Aqui, destaca-se que as Diretrizes Curriculares Nacionais para a Educação Ambiental(2) listam, entre seus objetivos, “promover o cuidado com a comunidade de vida, a integridade dos ecossistemas, a justiça econômica, a equidade social, étnica, racial e de gênero, e o diálogo para a convivência e a paz”. Em seu art. 14, aponta que a abordagem curricular deve relacionar “a dimensão ambiental à justiça social, aos direitos humanos, à saúde, ao trabalho, ao consumo, à pluralidade étnica, racial, de gênero, de diversidade sexual, e à superação do racismo e de toda s as formas de discriminação e injustiça social”.
Vê-se que a legislação brasileira e o conjunto de normativas que orientam o ensino estabelecem, como diretriz, a imprescindibilidade de se trabalhar temas relativos a gênero, em uma perspectiva que aposte na autonomia, no reconhecimento das diferenças, na promoção de direitos e no enfrentamento do preconceito, da discriminação, da violência e da desigualdade.
No âmbito da Universidade Federal de Santa Catarina – UFSC, dentre diversas ações já desenvolvidas sobre a temática gênero, criou-se a Secretaria de Ações Afirmativas e Diversidades (Saad), visando a novas ações de inclusão e de apoio à comunidade universitária, planejadas em parceria com outros setores da Universidade ligados a questões de gênero, e fobias relacionadas à mulher e ao público LGBT.
Sabe-se, conforme afirmado pela secretária da Saad, Francis Tourinho, que é preciso investir em uma série de atividades, desde conscientização, a pesquisas e criação de serviços de apoio para quem sofre discriminação no campus (3).
No âmbito do Centro de Ciências Jurídicas, em 2015, acadêmicos e acadêmicas já haviam denunciado, por meio de uma intervenção local, falas discriminatórias contra dissidências de gênero, gênero, raça e classe, por meio do Movimento #SeuSilêncioCompactua. Foi um importante movimento para que a Professora Grazielly Alessandra Baggenstoss passasse a repensar o Direito e o ensino do Direito na UFSC.
Diante desse cenário, iniciou-se, em março de 2016, o Projeto de Pesquisa e de Extensão “Direito das Mulheres”, cujo enfoque seria analisar a tensão existente entre o dever ser de nosso ordenamento jurídico e a realidade social.

### [INSTRUÇÕES]
Transcreva o trecho do texto sobre gênero no ensino que vai de "Sabe-se, conforme afirmado" até "no campus (3).", inclusive. Os dados apresentados a seguir não são necessários.

### [MATERIAL FORNECIDO]

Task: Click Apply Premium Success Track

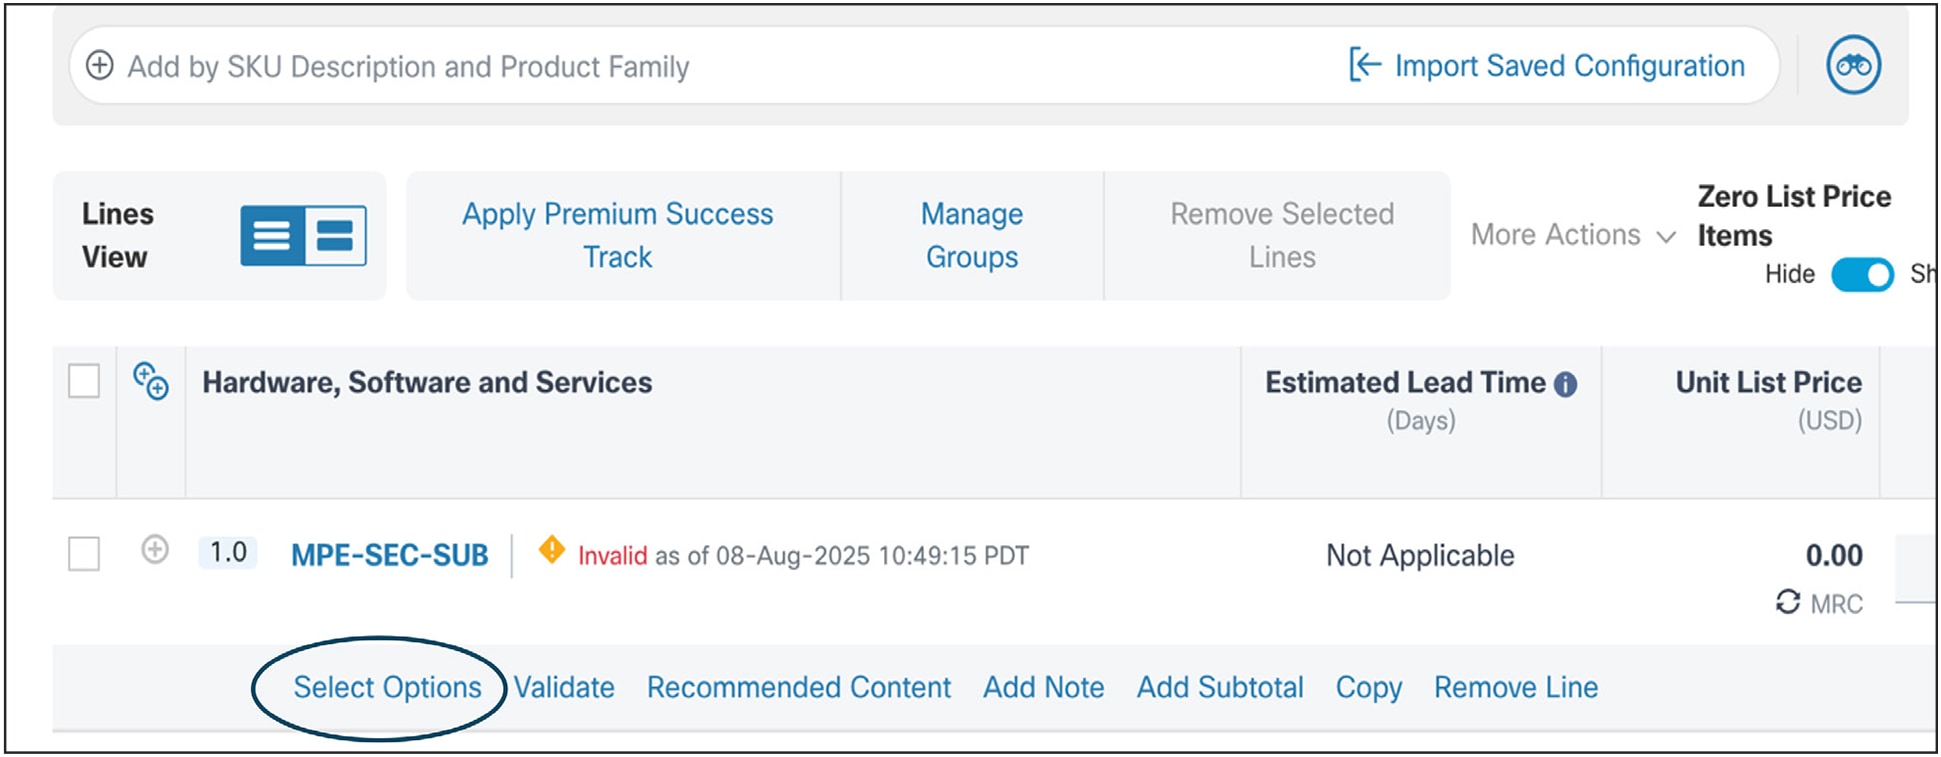Action: pyautogui.click(x=618, y=235)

### [RESPOSTA]
Sabe-se, conforme afirmado pela secretária da Saad, Francis Tourinho, que é preciso investir em uma série de atividades, desde conscientização, a pesquisas e criação de serviços de apoio para quem sofre discriminação no campus (3).